The normalized Nile Red fluorescence depicted a similar profile as that one observed for cellular lipid content assayed by the gravimetric method (Fig. 6a). For the biomass concentration range studied, a high linear correlation between the Nile Red fluorescence intensity measured by flow cytometry and the total lipid content assayed by the traditional lipid extraction method was found for this yeast [Lipid content (percent w/w dry cell weight) = 0.014 × fluorescence + 1.14] (Fig. 6b). The corresponding relation coefficient (r = 0.921) was higher than that determined by spectrophotometry for Rhodosporidium toruloides IFO-0559 (r = 0.861; [9]), the sexual state of R. glutinis.

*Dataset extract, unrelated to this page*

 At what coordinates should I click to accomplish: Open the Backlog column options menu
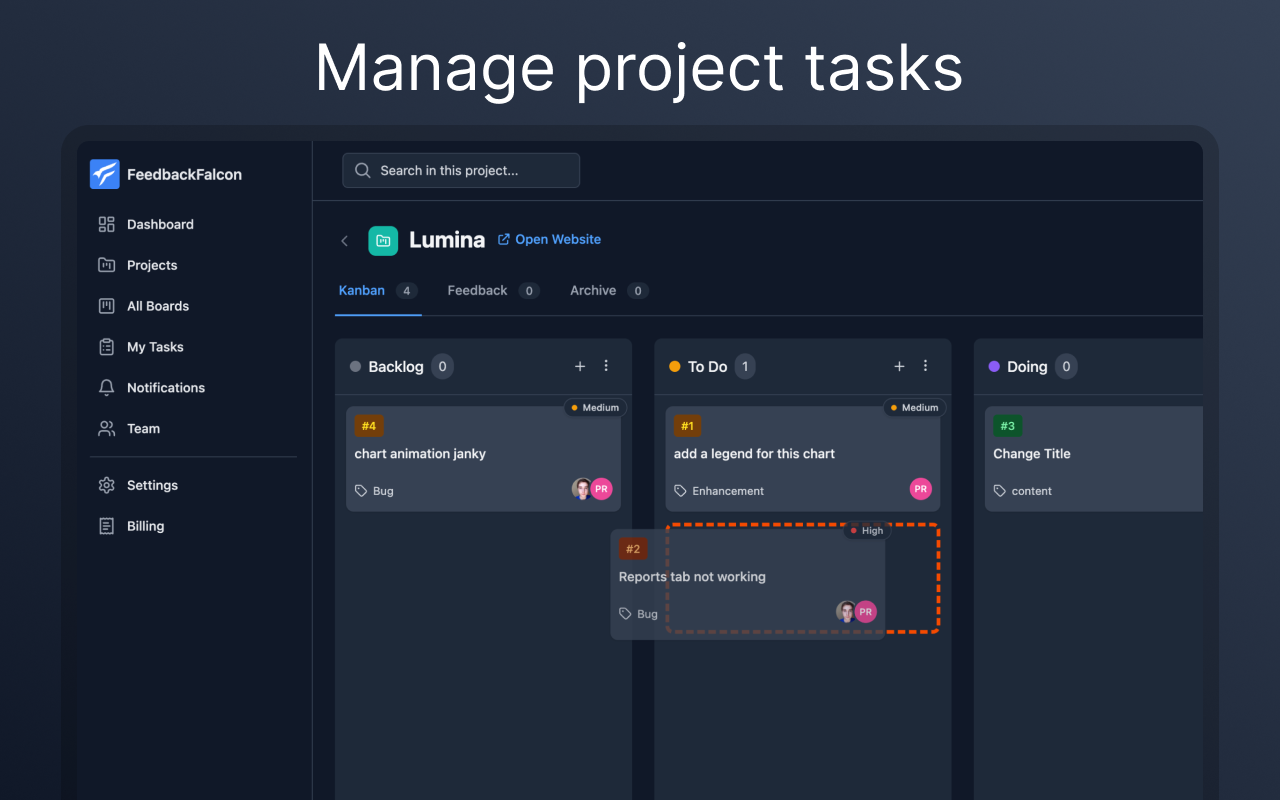606,366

Therefore, the flow cytometric method using the Nile Red fluorescent stain can be used for the screening of yeast strains for lipid production, optimization of biofuel production bioprocesses, and scale-up studies.

Conclusions

Despite the low lipid content depicted by R. glutinis CCMI 145 during the batch fermentation, it was possible to monitor the yeast growth by light scatter measurements, cell viability, and cellular lipid content using multi-parameter flow cytometry. Such technique proved to be suitable for screening of oil producer yeasts strains, optimization of the yeast growth conditions, or monitoring industrial or scale-up yeast processes for lipid production.

Studies aiming at the improvement of the yeast’s growth conditions leading to higher yeast’s lipid contents are now in progress.